All lines from the one containing "Select the lavender purple color swatch" through the end of the data below are to be transcribed exactly. Leave out the rest.
───── PROVIDED INFORMATION
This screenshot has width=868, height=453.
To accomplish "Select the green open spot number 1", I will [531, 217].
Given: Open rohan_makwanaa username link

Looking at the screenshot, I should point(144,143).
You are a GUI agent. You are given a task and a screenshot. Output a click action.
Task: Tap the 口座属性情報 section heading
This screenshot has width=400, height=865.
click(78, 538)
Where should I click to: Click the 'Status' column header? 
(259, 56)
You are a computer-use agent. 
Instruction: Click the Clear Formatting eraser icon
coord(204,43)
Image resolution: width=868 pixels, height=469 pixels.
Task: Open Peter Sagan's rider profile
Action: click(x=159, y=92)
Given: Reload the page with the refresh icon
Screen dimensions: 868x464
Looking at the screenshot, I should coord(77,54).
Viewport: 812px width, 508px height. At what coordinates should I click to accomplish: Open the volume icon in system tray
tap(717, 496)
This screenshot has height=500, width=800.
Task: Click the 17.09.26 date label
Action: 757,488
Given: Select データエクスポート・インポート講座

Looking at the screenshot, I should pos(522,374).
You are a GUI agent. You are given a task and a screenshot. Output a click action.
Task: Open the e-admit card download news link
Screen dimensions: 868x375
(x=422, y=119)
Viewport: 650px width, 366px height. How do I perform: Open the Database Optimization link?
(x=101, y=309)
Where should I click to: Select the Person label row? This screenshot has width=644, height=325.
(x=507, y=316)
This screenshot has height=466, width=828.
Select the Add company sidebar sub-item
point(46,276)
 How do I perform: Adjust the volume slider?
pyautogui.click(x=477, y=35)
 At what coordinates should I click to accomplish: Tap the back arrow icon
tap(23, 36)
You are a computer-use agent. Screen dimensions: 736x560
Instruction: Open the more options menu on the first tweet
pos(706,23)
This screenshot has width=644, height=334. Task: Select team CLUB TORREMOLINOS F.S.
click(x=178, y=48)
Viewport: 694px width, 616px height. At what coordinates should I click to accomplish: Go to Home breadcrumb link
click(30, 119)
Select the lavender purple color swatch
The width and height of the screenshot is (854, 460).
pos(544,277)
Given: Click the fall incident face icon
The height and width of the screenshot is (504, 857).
──────────
ANSWER SECTION:
Select the lavender purple color swatch
The width and height of the screenshot is (854, 460).
pos(544,277)
Given: Click the fall incident face icon
The height and width of the screenshot is (504, 857).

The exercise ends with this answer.